::: Excerpted data :::

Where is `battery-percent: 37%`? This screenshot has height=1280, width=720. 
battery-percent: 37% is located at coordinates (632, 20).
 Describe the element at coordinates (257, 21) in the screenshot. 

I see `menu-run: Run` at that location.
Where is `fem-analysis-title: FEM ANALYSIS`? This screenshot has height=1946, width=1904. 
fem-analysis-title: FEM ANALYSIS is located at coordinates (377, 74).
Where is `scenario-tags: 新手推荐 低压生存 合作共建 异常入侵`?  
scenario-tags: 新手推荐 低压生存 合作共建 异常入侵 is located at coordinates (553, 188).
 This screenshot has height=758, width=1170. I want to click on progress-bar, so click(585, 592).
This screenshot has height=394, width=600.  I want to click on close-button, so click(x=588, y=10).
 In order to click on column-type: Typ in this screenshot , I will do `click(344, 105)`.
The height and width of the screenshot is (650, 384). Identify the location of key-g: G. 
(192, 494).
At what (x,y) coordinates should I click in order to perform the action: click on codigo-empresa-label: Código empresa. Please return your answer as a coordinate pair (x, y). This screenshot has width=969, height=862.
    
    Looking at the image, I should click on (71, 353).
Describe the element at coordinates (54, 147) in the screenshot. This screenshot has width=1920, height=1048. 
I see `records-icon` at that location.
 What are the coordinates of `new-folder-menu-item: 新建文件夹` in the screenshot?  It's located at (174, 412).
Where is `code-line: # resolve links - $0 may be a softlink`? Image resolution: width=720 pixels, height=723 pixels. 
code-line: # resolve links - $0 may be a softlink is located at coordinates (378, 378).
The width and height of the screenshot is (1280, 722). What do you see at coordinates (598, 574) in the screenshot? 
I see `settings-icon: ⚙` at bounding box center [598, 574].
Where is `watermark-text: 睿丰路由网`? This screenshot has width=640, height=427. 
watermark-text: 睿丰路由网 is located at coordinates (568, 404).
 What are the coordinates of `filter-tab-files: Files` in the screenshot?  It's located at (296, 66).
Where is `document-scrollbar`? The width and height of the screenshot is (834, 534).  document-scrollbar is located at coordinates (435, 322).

:::

[What is required] Transcribe everything from the line containing "has width=640, height=427." down to the end of the items, both ends included.

[Task response]
Where is `watermark-text: 睿丰路由网`? This screenshot has width=640, height=427. 
watermark-text: 睿丰路由网 is located at coordinates (568, 404).
 What are the coordinates of `filter-tab-files: Files` in the screenshot?  It's located at (296, 66).
Where is `document-scrollbar`? The width and height of the screenshot is (834, 534).  document-scrollbar is located at coordinates (435, 322).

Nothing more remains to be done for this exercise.